Transparency refers to the qualities that allow operators, developers, and business sponsors to gain understanding of the system’s historical trends, present conditions, instantaneous state, and future projections. Transparent systems communicate, and in communicating, they train their attendant humans. Without transparency, the system will drift into decay, functioning a bit worse with each release. Systems can mature well if, and only if, they have some degree of transparency.
Historical records have to be stored somewhere for a period of time. The historical perspective is best served by a database: the OpsDB. The OpsDB can be used to investigate anomalies or trends. Because it contains system- and business-level metrics, it can be used to identify correlations in time and across layers. Because it can be used to discover new and interesting relationships, the historical data should be broadly available through tools such as Microsoft Access and Microsoft Excel.
Predicting the Future
Good predictive models are expensive to build. It’s possible to develop “good enough” models by finding correlations in past data, which can then be used—within a certain domain of applicability—to make predictions. These correlative models can be built into spreadsheets to allow less technical users to perform “what if” scenarios. Remember, an application release can alter or invalidate the correlations on which the projections are built.
“Present status” describes the overall state of the system. This is not so much about what it is doing as what it has done. This should include the state of each piece of hardware and every application server, application, and batch job. Events are point-in-time occurrences. Some indicate normal, or even required, occurrences, while others indicate abnormalities of concern. Parameters are continuous metrics or discrete states that can be observed about the system. This is where transparency is most vital. Applications that reveal more of their internal state provide more accurate, actionable parameters. For continuous metrics, a handy rule-of-thumb definition for nominal would be “the mean value for this time period plus or minus two standard deviations.”
The Infamous Dashboard
The present status of the system is obviously amenable to a dashboard presentation. (It practically defines a dashboard.) The dashboard should be broadly visible; projecting it on a wall in the lunchroom isn’t out of the question. The more people who understand the normal daily behavior of the system, the better. Most systems have a daily rhythm of expected events. Their execution falls in the category of “required expected events.” The dashboard should be able to represent those expected events, whether or not they’ve occurred, and whether they succeeded or not.
Green - all must be true:
* All expected events have occurred.
* No abnormal events have occurred.
* All metrics are nominal.
* All states are fully operational.
Yellow - at least one must be true:
* An expected event has not occurred.
* At least one abnormal event, with a medium severity, has occurred.

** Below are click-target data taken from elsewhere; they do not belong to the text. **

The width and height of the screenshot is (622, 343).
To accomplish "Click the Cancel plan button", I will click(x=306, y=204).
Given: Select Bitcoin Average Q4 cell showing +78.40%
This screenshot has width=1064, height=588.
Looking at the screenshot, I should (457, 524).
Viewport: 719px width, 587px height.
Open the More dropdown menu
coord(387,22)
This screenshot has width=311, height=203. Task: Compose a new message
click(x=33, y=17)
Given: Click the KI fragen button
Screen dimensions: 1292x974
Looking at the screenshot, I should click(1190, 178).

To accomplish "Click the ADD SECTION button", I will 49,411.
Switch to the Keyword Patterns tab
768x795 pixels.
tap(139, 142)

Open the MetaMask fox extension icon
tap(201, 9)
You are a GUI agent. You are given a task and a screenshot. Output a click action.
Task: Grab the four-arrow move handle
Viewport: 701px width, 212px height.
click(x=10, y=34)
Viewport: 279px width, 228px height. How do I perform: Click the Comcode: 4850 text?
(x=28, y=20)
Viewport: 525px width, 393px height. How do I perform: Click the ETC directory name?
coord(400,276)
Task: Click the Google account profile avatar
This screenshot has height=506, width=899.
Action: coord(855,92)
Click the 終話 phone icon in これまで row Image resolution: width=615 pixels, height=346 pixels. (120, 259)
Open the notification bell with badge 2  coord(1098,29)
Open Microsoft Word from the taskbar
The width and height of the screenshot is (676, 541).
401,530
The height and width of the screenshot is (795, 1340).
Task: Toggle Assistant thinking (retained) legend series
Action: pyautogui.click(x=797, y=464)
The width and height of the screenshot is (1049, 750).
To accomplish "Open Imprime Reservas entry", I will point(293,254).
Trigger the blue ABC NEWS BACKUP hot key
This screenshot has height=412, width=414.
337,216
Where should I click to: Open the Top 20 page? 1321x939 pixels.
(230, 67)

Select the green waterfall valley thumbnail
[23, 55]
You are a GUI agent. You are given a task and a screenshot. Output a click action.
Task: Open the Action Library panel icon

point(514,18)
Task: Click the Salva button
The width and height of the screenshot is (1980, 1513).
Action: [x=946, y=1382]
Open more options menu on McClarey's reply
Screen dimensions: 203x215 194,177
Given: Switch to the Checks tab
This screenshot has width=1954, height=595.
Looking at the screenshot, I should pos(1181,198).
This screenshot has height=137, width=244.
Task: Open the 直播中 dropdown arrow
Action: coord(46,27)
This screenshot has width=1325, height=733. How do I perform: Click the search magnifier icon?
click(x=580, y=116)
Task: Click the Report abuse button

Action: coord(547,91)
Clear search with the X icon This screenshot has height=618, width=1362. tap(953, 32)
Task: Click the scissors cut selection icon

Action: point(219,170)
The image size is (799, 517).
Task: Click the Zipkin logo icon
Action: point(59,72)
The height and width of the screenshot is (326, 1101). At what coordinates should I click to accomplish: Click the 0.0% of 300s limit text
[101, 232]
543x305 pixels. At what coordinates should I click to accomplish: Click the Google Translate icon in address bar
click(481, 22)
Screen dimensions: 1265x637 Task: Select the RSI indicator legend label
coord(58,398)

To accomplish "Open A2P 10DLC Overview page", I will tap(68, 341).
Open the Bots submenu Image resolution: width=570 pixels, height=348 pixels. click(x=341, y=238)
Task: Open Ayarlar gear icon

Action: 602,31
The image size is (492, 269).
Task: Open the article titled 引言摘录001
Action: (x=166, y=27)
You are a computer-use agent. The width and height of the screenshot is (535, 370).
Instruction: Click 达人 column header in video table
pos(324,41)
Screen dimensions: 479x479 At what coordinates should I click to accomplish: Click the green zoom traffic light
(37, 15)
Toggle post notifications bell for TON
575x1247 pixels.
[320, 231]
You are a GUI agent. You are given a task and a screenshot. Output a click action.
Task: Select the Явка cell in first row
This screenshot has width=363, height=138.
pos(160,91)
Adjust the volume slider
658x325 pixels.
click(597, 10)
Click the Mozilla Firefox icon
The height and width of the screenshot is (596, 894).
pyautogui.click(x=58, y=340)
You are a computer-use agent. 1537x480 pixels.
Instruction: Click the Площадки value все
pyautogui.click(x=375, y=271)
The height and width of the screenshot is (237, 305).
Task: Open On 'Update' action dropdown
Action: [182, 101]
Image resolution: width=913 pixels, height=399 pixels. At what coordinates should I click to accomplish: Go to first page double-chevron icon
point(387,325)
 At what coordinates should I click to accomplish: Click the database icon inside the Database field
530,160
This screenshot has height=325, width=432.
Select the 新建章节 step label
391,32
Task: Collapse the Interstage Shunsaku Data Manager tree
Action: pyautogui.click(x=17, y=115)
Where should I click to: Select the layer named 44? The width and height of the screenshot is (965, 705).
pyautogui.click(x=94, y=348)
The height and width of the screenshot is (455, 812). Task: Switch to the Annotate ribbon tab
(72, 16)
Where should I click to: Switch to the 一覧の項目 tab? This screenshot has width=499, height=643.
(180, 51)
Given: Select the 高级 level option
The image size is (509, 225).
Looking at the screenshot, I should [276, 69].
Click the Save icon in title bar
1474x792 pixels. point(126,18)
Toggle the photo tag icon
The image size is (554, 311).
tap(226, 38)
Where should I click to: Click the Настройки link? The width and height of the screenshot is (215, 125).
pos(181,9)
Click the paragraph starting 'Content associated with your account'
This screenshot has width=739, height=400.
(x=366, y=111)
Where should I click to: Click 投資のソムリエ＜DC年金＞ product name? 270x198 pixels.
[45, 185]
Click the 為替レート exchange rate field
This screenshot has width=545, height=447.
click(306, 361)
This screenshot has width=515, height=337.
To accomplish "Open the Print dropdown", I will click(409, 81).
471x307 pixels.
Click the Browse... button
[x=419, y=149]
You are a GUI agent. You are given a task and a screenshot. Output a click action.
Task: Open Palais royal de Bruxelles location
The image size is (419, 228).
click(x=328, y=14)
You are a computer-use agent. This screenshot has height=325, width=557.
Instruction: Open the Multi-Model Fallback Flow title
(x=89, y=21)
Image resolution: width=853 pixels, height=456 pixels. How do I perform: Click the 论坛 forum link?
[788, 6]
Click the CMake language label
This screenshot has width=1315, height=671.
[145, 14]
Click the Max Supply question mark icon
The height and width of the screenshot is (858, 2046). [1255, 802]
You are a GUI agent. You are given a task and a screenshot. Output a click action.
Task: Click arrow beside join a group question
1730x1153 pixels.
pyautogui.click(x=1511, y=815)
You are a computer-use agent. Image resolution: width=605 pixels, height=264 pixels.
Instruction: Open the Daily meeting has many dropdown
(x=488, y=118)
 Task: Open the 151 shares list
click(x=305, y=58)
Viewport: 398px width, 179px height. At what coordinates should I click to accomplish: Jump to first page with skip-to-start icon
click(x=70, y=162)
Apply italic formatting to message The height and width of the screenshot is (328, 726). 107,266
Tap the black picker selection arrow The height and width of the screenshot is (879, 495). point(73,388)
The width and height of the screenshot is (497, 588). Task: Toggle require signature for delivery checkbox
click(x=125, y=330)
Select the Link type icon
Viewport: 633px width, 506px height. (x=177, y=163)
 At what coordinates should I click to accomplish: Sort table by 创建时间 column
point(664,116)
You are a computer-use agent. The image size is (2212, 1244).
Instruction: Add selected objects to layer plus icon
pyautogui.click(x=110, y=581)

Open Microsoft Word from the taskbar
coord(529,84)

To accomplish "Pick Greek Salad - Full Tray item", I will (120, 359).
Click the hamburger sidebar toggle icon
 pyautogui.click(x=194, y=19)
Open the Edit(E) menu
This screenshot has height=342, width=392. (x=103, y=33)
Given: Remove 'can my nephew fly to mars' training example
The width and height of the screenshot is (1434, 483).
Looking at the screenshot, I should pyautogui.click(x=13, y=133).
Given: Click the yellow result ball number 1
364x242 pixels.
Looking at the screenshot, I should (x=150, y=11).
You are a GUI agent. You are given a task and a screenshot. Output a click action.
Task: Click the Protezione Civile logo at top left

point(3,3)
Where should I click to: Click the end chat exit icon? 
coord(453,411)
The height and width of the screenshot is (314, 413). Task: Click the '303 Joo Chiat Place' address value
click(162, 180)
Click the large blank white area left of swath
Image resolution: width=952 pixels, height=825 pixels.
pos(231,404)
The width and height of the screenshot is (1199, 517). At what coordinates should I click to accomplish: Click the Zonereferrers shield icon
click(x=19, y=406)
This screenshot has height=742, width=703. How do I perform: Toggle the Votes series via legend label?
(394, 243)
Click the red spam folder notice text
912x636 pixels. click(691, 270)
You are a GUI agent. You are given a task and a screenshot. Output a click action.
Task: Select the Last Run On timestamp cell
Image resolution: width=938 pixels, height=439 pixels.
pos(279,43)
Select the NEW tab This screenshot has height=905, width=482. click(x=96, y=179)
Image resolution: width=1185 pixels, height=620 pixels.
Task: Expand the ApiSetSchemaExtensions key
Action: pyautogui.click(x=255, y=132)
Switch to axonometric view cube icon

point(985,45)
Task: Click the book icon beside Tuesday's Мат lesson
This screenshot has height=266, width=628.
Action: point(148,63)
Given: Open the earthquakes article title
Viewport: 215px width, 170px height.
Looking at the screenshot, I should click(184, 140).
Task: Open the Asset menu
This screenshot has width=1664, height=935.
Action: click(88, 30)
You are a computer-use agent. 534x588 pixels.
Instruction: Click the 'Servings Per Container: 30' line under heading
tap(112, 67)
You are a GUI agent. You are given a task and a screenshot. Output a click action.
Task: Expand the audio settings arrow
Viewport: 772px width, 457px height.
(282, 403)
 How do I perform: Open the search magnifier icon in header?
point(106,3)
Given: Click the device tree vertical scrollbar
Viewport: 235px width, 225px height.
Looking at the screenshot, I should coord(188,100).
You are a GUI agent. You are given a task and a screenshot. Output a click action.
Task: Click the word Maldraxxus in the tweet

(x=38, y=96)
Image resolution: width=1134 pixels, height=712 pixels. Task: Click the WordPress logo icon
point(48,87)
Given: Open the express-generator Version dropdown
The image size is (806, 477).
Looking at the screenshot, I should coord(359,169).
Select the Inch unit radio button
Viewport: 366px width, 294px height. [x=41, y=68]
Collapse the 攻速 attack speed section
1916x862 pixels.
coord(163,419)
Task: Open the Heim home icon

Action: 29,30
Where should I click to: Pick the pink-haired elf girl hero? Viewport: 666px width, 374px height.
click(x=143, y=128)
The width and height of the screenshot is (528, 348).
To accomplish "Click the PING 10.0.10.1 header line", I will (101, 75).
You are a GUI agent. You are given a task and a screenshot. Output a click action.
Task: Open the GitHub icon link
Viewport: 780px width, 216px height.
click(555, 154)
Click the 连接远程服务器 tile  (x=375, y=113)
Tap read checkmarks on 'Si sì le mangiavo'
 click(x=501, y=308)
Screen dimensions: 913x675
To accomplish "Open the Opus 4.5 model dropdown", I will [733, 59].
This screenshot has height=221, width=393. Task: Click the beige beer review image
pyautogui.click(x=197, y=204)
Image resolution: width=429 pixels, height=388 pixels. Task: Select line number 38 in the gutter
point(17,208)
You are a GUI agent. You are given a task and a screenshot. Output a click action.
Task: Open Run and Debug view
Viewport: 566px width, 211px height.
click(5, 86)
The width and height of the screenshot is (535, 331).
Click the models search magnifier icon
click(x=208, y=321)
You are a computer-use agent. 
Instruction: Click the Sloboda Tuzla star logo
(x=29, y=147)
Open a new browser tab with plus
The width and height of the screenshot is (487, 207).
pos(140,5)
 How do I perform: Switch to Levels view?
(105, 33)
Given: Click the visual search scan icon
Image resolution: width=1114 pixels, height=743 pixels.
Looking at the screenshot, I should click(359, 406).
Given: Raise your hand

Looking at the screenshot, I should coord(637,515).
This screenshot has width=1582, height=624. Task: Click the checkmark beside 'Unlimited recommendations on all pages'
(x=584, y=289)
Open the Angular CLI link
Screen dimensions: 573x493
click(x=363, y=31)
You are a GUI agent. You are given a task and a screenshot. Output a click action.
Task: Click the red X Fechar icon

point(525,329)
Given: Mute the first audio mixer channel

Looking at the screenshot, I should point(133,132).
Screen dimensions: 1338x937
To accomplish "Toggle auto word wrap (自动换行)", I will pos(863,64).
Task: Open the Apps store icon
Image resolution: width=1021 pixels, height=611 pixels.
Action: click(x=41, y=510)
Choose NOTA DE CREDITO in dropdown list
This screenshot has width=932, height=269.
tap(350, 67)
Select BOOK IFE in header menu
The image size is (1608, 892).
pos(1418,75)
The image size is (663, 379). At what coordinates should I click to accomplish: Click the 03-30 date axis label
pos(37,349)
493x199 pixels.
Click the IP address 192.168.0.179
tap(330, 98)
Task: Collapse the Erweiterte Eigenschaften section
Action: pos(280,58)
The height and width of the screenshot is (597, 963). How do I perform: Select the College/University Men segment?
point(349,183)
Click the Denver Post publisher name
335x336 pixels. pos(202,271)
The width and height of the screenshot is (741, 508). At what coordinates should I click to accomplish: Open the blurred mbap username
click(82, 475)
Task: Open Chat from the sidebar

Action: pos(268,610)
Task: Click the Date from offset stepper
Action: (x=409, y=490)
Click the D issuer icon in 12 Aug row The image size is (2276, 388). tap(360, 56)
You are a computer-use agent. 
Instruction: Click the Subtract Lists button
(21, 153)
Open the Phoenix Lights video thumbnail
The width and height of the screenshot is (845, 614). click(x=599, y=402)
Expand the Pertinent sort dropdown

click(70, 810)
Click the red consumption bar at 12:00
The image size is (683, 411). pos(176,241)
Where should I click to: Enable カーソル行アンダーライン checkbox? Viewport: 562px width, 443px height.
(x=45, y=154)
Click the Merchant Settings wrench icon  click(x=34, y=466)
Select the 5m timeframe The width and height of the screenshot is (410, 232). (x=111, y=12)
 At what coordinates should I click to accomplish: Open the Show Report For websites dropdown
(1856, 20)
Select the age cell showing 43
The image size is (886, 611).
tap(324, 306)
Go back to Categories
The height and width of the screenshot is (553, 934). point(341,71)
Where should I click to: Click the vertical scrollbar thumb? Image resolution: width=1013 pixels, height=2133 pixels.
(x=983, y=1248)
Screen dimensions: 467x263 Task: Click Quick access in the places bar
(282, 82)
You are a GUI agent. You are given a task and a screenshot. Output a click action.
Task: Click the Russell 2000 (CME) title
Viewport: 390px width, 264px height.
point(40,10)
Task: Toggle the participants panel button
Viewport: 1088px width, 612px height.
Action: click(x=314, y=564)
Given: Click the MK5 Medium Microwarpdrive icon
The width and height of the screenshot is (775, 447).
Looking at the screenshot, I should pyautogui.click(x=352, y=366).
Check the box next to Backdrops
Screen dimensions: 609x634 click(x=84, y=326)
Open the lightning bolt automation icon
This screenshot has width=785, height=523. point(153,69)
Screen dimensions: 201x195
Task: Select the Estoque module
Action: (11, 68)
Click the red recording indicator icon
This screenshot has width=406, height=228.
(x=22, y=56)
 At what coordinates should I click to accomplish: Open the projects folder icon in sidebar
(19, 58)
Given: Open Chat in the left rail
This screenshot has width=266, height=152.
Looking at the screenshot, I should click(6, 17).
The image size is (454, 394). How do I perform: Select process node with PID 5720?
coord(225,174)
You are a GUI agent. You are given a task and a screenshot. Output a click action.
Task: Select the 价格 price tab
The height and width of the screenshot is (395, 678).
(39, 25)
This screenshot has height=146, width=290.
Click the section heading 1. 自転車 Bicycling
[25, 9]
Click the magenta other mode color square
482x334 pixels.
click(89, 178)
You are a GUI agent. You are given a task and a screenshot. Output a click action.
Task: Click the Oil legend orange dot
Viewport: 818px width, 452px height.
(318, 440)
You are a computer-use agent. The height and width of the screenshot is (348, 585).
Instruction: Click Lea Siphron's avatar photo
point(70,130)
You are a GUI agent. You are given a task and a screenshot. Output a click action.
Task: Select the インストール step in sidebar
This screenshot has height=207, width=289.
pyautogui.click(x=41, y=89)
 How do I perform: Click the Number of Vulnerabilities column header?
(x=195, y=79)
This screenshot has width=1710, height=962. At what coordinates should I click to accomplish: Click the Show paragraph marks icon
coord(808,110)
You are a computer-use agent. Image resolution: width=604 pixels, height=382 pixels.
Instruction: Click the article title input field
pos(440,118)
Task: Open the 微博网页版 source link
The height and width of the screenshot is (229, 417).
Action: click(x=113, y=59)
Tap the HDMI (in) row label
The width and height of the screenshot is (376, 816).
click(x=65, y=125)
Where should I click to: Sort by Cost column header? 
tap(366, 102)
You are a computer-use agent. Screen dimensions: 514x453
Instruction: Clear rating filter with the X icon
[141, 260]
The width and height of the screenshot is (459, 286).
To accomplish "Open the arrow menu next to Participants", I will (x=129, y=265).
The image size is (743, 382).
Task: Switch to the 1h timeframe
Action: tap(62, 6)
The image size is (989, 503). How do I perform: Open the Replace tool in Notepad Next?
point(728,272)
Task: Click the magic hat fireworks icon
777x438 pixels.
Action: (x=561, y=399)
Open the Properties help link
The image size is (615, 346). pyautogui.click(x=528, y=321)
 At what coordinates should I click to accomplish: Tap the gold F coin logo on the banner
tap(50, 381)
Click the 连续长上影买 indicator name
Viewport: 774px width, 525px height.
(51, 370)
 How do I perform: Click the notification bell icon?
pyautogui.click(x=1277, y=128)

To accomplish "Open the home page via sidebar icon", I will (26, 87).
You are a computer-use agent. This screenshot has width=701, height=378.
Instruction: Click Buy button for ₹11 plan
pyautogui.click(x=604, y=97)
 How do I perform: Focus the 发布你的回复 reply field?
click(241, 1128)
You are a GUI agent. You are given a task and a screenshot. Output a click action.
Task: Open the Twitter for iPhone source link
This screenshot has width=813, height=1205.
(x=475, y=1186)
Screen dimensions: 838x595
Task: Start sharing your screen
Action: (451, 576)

* One or more parameters is above or below nominal.
* A noncritical state is not fully operational. (For example, a circuit breaker has cut off a noncritical feature.)
Red - at least one is true:
* A required event has not occurred.
* At least one abnormal event, with high severity, has occurred.
* One or more parameters is far above or below nominal.
* A critical state is not at its expected value. (For example, “accepting requests” is false when it should be true.)
Instantaneous behavior is the realm of monitoring systems. This is also the realm of thread dumps. Frameworks such as JMX also enable a view into instantaneous behavior, because they allow administrators to view the internals of a running application.